POP_ALLOWED_CATEGORIES='["aws", "cloudflare", "openai", "github", "donation", "Wikipedia", "Wikimedia", "Maker Faire", "Event"]'
POP_MAX_PER_TX=100.0
POP_MAX_DAILY=500.0

Third-Party Payment Processors

Many vendors outsource their checkout to a third-party payment processor. When this happens, the final payment page domain will not match the vendor's own domain — which would normally trigger a TOCTOU block.

pop-pay ships with a built-in allowlist of known-safe processors. If a checkout page redirects to any of these domains, the domain guard passes automatically (the vendor intent was already verified by the policy gate):

Processor Domain Used by
Stripe stripe.com Countless SaaS, e-commerce
Stripe Elements js.stripe.com Embedded card forms
Zoho Payments zohosecurepay.com Maker Faire, Zoho Commerce merchants
Square squareup.com, square.com Retail, events
PayPal paypal.com General
Braintree braintreegateway.com PayPal subsidiary
Adyen adyen.com Enterprise e-commerce
Checkout.com checkout.com Enterprise
Paddle paddle.com SaaS subscriptions
FastSpring fastspring.com Software / digital goods
Gumroad gumroad.com Creators, digital products
Recurly recurly.com Subscription billing
Chargebee chargebee.com Subscription billing
Eventbrite eventbrite.com Events & ticketing
Tito ti.to Tech conferences (RailsConf, etc.)
Luma lu.ma Tech meetups & events
Universe universe.com Ticketing
2Checkout 2checkout.com Software & digital
Authorize.net authorize.net Hosted payment forms

If your vendor uses a processor not on this list, add it to your .env:

POP_ALLOWED_PAYMENT_PROCESSORS='["checkout.mybank.com", "pay.myprocessor.io"]'

Want to add a processor to the built-in list? Open a PR at github.com/agentpayorg/project-aegis — include the processor name, domain, and one or two example vendors that use it.


Known Limitations

Semantic categories are not supported without LLM guardrails. The default keyword engine cannot infer that "Maker Faire" is an "Event". If you need true semantic category enforcement (e.g. "approve any ticket purchase under $200"), enable the LLM guardrail engine:

POP_GUARDRAIL_ENGINE=llm
POP_LLM_API_KEY=sk-...

With the LLM engine enabled, the POP_ALLOWED_CATEGORIES list still acts as a fast pre-filter, but the LLM layer can apply semantic reasoning for edge cases.

Multi-word categories require all tokens to appear in the vendor name. "Maker Faire" matches "Maker Faire Bay Area 2026" (both tokens present). "San Francisco Event" would require all three tokens — likely too specific to be useful.

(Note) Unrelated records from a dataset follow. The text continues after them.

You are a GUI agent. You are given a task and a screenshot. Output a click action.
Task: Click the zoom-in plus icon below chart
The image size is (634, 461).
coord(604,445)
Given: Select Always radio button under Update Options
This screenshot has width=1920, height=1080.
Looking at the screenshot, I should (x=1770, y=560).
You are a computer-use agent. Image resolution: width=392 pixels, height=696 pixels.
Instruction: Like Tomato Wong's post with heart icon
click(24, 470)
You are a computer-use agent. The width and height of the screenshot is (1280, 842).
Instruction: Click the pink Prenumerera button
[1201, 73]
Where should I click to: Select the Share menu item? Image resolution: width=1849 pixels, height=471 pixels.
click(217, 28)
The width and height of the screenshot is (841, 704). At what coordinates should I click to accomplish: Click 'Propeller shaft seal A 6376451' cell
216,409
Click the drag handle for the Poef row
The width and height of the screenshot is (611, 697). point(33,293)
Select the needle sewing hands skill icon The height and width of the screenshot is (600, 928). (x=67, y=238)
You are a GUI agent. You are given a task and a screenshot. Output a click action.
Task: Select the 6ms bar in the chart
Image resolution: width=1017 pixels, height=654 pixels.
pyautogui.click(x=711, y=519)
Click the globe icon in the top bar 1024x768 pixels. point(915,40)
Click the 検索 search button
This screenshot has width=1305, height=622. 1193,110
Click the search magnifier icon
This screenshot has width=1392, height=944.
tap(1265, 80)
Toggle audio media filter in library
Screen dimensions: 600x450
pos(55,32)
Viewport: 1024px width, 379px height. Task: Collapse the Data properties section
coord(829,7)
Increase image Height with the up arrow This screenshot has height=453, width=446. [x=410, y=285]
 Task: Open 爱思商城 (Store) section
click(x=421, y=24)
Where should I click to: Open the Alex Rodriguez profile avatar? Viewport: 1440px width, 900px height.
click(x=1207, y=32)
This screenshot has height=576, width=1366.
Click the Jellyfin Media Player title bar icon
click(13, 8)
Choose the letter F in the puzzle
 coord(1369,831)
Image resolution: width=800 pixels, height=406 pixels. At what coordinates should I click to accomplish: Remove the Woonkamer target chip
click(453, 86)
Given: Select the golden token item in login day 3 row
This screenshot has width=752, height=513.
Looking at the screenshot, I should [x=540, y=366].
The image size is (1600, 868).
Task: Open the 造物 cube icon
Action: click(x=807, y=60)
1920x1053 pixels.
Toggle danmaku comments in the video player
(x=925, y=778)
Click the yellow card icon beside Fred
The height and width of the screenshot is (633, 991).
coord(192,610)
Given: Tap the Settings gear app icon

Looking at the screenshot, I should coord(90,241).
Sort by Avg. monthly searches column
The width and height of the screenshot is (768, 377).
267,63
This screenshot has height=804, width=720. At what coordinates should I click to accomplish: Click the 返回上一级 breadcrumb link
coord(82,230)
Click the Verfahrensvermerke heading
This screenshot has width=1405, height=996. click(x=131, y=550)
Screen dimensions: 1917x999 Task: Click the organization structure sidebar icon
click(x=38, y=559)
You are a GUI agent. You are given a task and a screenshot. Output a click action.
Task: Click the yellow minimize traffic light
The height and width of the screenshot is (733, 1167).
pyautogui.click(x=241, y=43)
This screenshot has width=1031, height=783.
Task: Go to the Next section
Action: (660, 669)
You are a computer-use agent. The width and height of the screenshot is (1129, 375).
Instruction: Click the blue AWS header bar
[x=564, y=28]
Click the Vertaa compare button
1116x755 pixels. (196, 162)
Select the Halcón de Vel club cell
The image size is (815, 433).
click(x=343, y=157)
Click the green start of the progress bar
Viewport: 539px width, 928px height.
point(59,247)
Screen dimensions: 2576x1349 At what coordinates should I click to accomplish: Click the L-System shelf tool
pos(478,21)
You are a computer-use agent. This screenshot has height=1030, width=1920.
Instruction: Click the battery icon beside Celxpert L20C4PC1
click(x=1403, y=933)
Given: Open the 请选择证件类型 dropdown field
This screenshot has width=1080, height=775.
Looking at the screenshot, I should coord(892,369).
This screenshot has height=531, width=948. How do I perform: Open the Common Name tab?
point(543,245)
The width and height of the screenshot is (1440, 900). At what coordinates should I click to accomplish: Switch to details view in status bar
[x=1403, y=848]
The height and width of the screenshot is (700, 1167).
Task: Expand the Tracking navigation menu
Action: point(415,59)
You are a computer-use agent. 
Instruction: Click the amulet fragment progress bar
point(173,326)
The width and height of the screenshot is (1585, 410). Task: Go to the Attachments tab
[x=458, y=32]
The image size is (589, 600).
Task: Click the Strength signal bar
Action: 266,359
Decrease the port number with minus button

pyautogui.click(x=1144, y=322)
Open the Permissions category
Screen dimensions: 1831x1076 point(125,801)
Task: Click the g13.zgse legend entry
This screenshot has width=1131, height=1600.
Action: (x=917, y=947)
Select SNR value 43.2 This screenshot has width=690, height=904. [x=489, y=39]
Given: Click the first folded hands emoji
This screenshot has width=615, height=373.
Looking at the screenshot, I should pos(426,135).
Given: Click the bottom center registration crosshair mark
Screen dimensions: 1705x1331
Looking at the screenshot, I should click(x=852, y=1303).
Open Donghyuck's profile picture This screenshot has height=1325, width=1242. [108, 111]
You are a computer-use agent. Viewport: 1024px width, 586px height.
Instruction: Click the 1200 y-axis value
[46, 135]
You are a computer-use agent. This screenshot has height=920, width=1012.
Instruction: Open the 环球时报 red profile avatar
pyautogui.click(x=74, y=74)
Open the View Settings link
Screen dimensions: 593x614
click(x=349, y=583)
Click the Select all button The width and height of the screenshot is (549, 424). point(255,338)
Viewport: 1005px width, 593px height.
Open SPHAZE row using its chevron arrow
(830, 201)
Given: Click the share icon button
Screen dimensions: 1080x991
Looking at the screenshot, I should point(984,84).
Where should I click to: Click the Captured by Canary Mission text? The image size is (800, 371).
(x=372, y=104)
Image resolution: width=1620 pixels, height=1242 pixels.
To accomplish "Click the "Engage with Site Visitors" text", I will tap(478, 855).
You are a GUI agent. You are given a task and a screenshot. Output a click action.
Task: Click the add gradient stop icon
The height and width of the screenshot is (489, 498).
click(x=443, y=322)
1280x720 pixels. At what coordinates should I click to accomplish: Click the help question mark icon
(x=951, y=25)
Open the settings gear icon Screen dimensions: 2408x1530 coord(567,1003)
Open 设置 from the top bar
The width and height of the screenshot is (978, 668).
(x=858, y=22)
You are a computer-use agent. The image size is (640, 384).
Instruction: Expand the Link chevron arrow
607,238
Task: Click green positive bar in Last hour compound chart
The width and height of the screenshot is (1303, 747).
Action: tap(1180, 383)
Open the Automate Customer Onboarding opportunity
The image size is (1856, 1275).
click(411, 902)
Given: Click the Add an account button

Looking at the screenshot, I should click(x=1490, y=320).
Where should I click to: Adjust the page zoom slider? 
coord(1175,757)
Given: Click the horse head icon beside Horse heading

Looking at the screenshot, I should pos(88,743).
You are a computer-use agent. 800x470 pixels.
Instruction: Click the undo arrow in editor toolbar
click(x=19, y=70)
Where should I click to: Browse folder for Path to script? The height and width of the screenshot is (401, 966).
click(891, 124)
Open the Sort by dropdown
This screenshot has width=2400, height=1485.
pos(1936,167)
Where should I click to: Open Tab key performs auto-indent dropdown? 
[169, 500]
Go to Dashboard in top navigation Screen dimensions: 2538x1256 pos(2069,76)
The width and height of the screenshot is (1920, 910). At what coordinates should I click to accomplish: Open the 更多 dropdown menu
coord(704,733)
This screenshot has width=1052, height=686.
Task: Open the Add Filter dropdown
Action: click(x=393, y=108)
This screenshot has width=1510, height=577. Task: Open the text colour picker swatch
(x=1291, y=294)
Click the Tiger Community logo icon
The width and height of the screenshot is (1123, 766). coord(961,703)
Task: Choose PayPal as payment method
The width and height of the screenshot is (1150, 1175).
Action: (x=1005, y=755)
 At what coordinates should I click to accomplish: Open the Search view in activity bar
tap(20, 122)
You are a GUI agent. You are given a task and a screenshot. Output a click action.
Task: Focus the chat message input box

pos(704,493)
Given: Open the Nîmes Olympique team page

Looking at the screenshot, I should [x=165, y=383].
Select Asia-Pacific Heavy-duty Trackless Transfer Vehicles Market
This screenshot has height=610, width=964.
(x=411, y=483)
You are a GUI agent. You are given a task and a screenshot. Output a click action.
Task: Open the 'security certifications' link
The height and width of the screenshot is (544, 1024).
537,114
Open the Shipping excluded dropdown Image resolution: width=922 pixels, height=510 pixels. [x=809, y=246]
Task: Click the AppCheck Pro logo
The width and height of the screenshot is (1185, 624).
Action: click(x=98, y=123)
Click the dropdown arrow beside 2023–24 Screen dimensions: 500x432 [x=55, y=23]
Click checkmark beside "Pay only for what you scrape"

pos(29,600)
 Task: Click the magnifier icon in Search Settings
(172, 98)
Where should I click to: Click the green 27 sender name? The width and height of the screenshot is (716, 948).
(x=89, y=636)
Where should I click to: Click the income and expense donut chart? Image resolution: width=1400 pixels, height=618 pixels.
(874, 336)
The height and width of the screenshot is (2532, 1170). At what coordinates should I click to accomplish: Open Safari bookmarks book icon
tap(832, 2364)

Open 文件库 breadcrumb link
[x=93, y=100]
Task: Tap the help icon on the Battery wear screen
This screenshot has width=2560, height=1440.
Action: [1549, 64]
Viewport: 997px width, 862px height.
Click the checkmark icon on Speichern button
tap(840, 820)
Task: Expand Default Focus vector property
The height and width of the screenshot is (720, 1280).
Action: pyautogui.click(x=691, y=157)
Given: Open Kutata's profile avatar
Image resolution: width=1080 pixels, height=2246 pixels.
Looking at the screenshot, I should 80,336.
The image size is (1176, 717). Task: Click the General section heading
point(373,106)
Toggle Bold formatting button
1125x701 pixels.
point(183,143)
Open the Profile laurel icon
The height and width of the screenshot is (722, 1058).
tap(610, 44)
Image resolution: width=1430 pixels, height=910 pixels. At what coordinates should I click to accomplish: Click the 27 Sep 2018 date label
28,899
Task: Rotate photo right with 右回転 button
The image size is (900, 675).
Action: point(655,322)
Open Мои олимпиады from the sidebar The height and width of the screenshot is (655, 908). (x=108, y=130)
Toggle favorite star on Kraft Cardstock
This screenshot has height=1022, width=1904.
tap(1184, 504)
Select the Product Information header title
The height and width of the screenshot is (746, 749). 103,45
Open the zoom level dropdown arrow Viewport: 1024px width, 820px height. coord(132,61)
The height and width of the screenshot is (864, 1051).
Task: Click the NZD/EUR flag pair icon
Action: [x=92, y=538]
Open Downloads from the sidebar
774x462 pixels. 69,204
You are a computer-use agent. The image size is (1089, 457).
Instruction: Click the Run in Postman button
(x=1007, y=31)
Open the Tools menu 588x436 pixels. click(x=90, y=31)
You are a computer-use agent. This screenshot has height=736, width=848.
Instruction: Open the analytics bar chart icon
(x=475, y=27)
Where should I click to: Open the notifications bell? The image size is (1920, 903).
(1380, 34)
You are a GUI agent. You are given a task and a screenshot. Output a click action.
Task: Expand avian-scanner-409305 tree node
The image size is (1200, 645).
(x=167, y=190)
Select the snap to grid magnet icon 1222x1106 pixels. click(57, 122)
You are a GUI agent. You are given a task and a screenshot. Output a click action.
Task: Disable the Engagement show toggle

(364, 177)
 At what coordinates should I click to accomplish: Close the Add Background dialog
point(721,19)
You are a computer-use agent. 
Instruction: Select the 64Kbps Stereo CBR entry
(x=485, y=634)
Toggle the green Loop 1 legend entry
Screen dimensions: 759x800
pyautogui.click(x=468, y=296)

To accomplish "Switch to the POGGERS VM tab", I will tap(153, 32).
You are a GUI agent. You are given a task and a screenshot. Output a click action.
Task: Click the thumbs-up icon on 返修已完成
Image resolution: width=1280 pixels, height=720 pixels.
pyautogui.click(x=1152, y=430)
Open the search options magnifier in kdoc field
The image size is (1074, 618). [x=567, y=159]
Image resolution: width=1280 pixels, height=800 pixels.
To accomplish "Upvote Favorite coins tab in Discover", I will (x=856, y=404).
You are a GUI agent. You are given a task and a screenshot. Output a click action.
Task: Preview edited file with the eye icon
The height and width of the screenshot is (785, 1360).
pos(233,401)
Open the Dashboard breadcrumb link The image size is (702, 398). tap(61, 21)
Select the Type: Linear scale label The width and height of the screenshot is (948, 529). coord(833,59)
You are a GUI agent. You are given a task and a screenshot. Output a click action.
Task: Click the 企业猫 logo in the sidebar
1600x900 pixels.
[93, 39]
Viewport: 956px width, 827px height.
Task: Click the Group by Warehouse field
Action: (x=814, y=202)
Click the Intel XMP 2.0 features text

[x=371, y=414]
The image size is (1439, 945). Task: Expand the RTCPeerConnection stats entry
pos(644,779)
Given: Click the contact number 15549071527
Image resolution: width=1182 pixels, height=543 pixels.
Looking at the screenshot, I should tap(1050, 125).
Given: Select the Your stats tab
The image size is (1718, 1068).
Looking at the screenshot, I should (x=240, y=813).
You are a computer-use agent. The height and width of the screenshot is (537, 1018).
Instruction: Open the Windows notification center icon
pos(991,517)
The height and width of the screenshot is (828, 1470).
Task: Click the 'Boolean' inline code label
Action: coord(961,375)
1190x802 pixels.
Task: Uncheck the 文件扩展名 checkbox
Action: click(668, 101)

Prefer the shortest unambiguous name fragment: "Maker Faire" not "Maker Faire Bay Area".

Adding a vendor does not guarantee injection will succeed. The domain guard is a second, independent layer. Even if your category list matches, injection will be blocked if the current page domain does not correspond to the approved vendor. This is intentional — it protects against prompt injection attacks that redirect your agent to a lookalike checkout page.


Quick Diagnostic

If a payment is blocked unexpectedly, check which layer rejected it:

  1. Policy gate rejected → your POP_ALLOWED_CATEGORIES does not match the vendor name the agent passed. Fix: add a token that appears in both the vendor name and the domain.

  2. Domain guard rejected → the page domain did not match the approved vendor. Fix: make sure the agent passes page_url to the tool, and confirm the official domain contains one of your category tokens as a substring.

  3. Budget rejectedPOP_MAX_PER_TX or POP_MAX_DAILY exceeded. Fix: raise the limit in ~/.config/pop-pay/.env and restart the MCP server.